## Assignment
Leave out the pictures and restate every entry word for word.

## Record extracts

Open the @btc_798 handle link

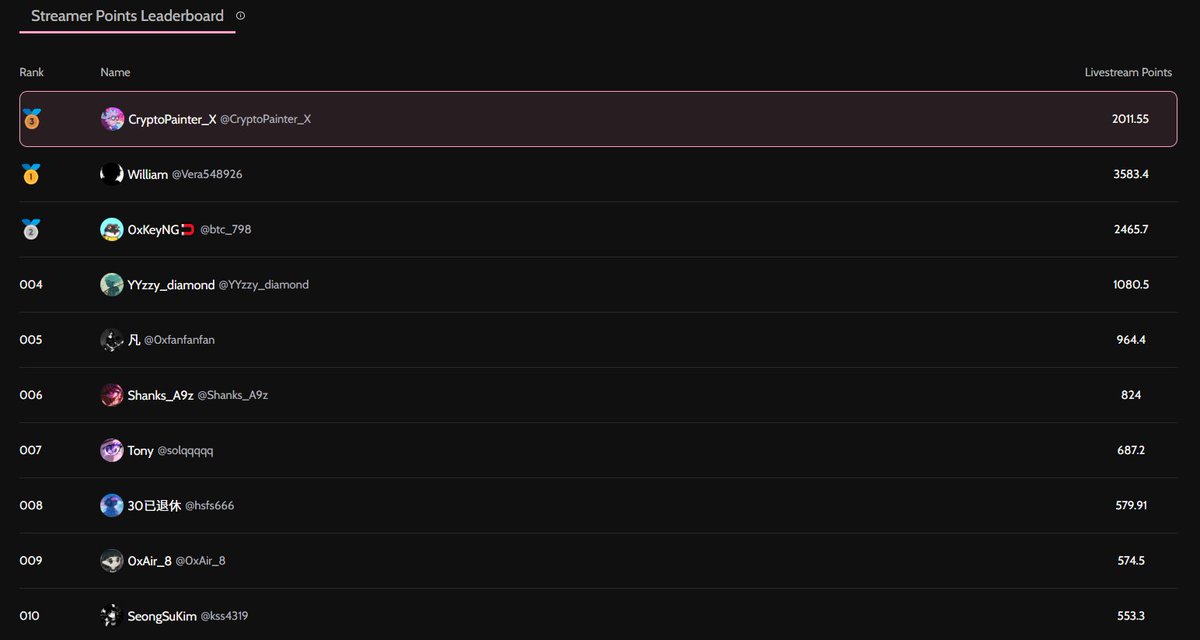226,229
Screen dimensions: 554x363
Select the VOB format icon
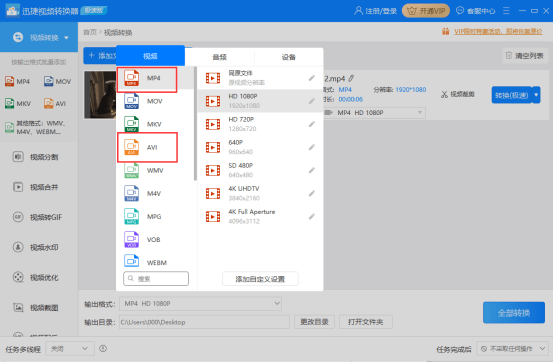coord(131,239)
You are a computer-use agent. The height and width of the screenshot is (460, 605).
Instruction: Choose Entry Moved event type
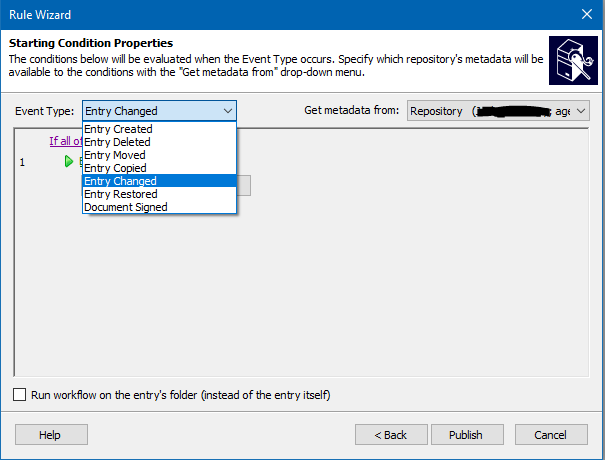point(159,155)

## Result of the task
Open the @btc_798 handle link

226,229
Screen dimensions: 554x363
Select the VOB format icon
coord(131,239)
You are a computer-use agent. The height and width of the screenshot is (460, 605).
Instruction: Choose Entry Moved event type
point(159,155)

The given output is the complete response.